## Text passage
============
Opening Statements refers to the beginning of the trial, at which point the lead prosecutor and lead defense counsel address the court, specifically the jury, with an introduction of their position regarding the case.
Having to satisfy the burden of proof, the prosecutor speaks first, followed by a rebuttal of sorts by the defense lawyer.
Witness Testimony and Presentation of Evidence
Immediately following the Opening Statements, the prosecutor begins by calling to the stand their first witness. The prosecutor asks questions to bring forth answers that validate their assertions. As part of the questioning (direct examination) the prosecutor may ask the witness to say things they know about the case, identify the accused in court, or present physical evidence related to the witness testimony.
After the prosecutor ends the examination of each witness, the defense lawyer has an equal opportunity to question (cross examine) the witness. The defense lawyer's objective is to cast doubt on the veracity of the testimony, find discrepancies between testimony and evidence, and bring forth testimony that the prosecutor avoided because it would diminish their assertions.
After the defense attorney completes their cross examination of a witness, the prosecutor may ask follow-up questions with the intent to overcome any testimony they find troubling.
When the prosecutor has called forth all of their witnesses to testify, the prosecutor will then rest their case.
At this point in the trial, the defense may bring forth new (often unknown) witnesses, expert witnesses, and present previously undisclosed evidence to the jury.
============
## Stored records
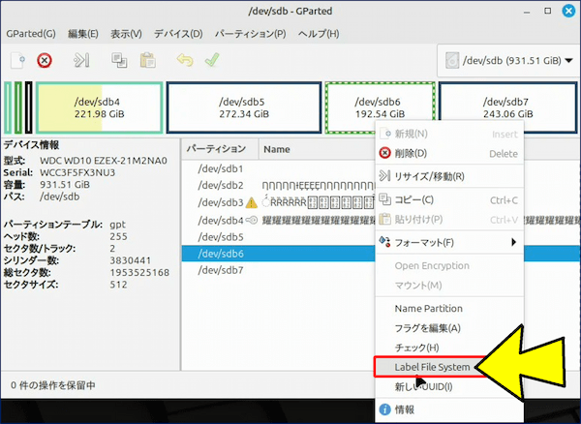Click the warning icon beside /dev/sdb3
The image size is (581, 424).
point(251,202)
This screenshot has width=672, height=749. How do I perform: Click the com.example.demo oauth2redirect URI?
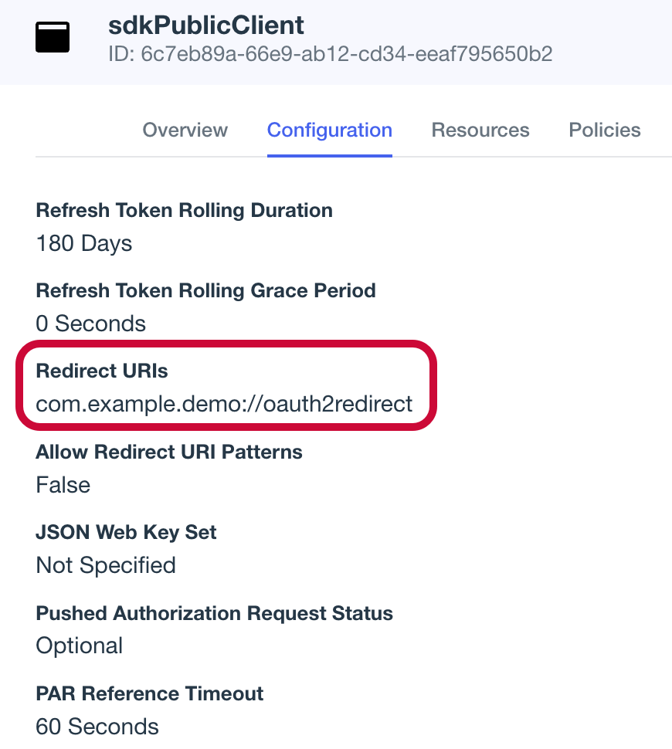pos(224,403)
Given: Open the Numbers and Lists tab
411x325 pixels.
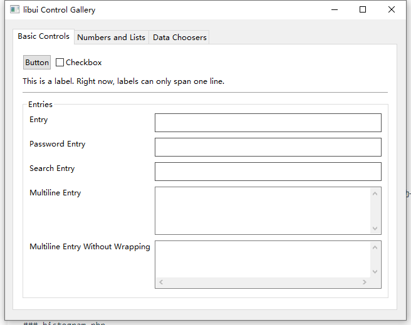Looking at the screenshot, I should coord(111,38).
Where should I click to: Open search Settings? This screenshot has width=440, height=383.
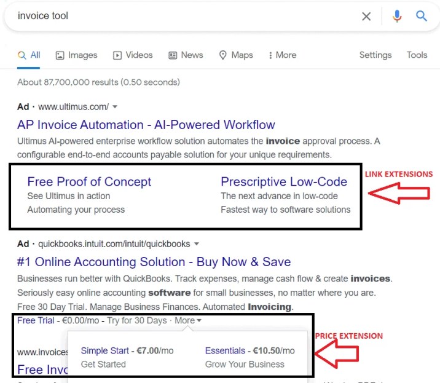click(x=375, y=55)
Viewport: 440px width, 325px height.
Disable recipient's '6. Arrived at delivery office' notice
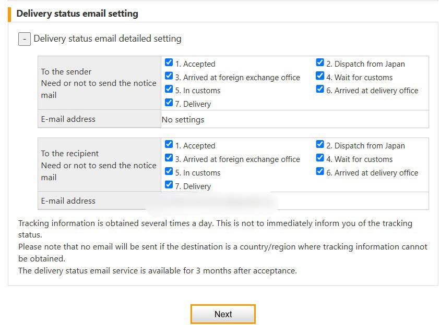pyautogui.click(x=320, y=172)
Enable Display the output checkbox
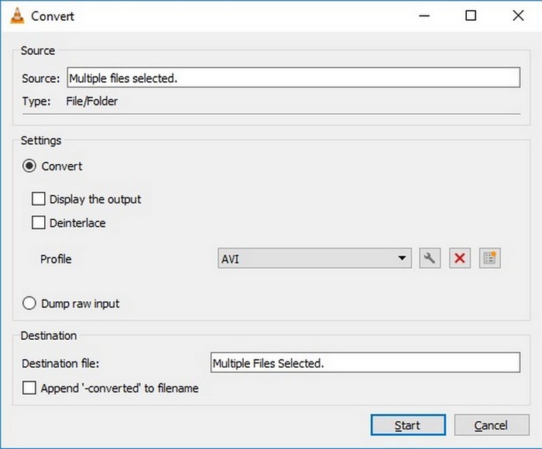The height and width of the screenshot is (449, 542). [39, 199]

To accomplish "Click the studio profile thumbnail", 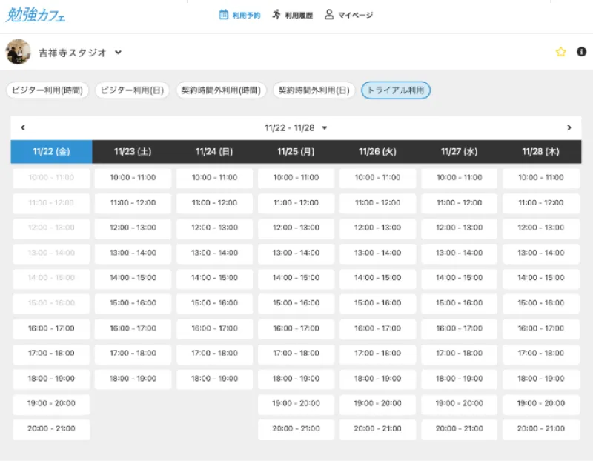I will pos(18,52).
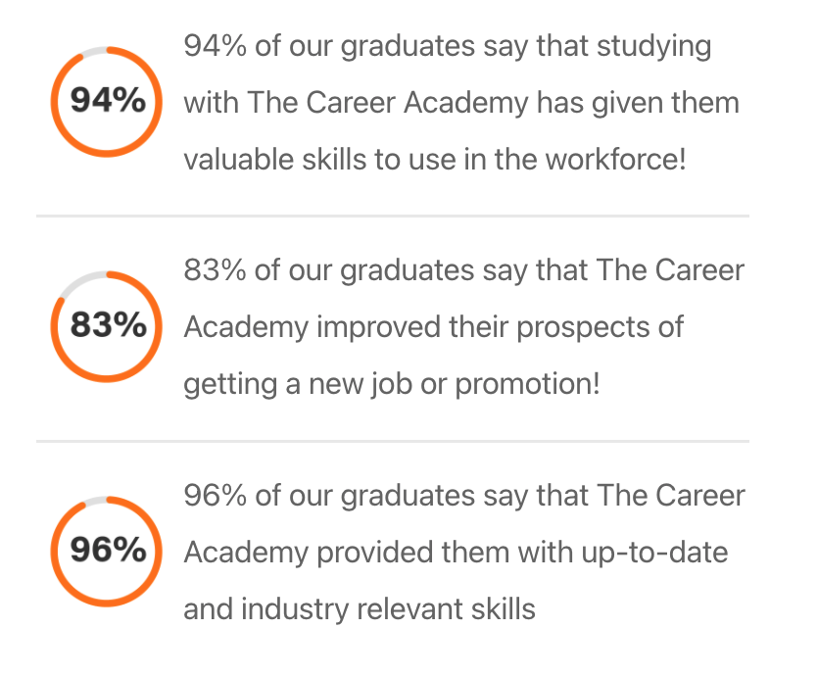Click text 'getting a new job or promotion!'
Image resolution: width=818 pixels, height=677 pixels.
[392, 384]
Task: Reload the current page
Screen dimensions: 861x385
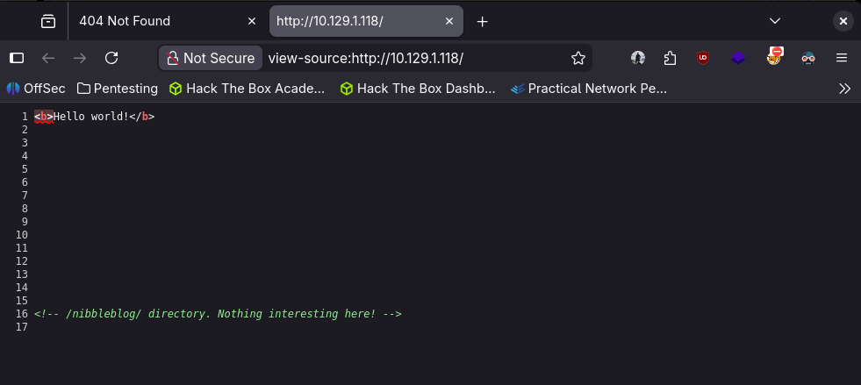Action: pos(111,58)
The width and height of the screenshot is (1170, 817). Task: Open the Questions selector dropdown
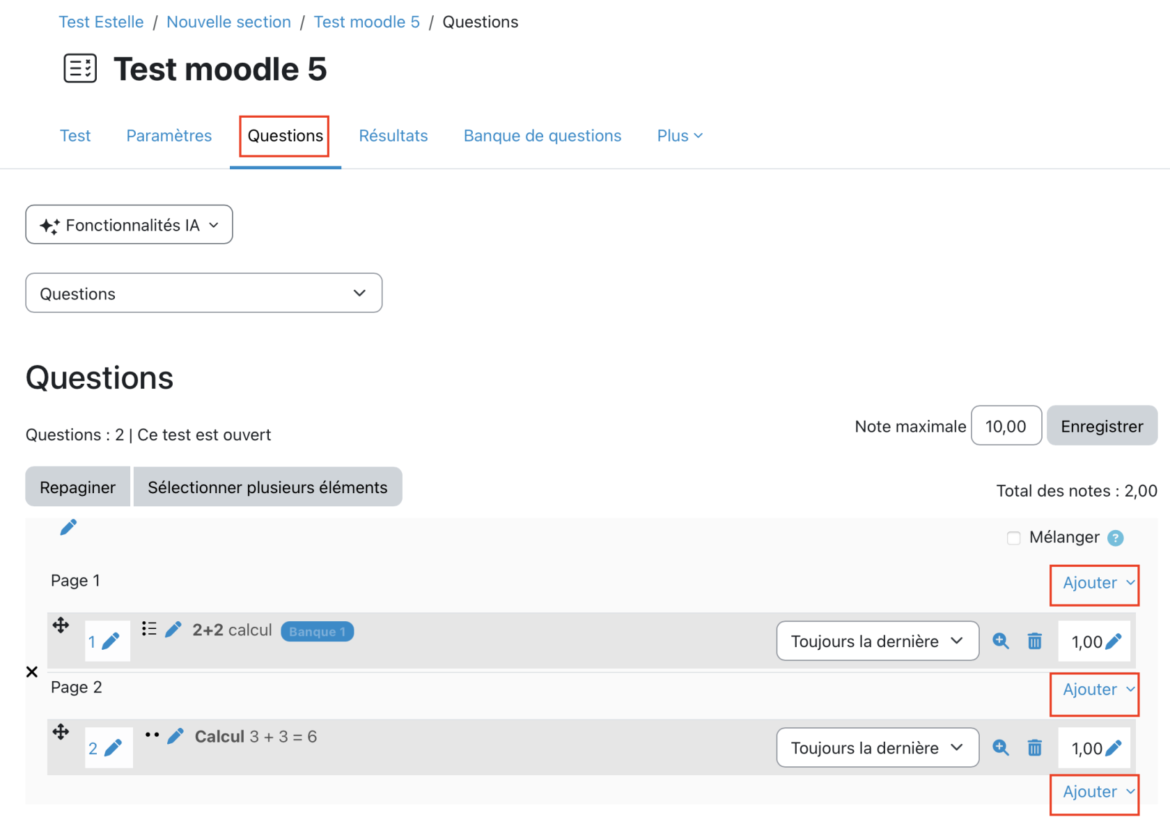pyautogui.click(x=203, y=293)
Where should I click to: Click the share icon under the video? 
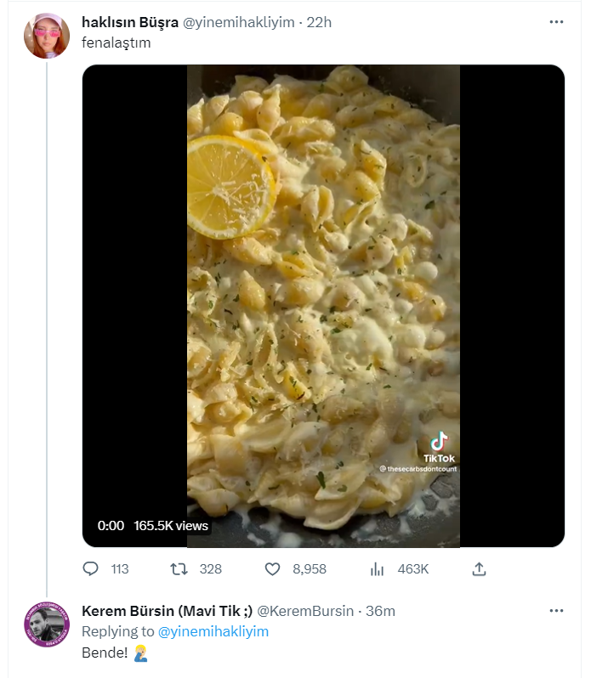pyautogui.click(x=479, y=568)
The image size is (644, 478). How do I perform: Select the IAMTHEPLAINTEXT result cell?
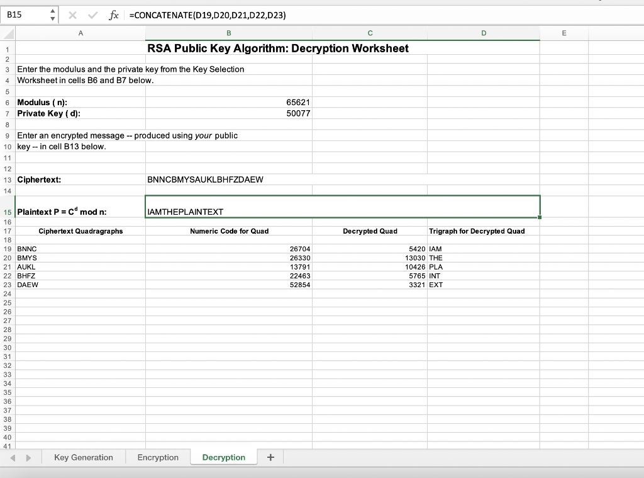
============
## Actions to take
1/ In the trial procedure text, who may ask follow-up questions after the defense attorney completes a cross examination of a witness?
2/ Retype the trial procedure text between "Opening Statements refers" and "regarding the case.", inclusive.
The material has no connection to the trial procedure text.

## The replies
1/ The prosecutor.

2/
Opening Statements refers to the beginning of the trial, at which point the lead prosecutor and lead defense counsel address the court, specifically the jury, with an introduction of their position regarding the case.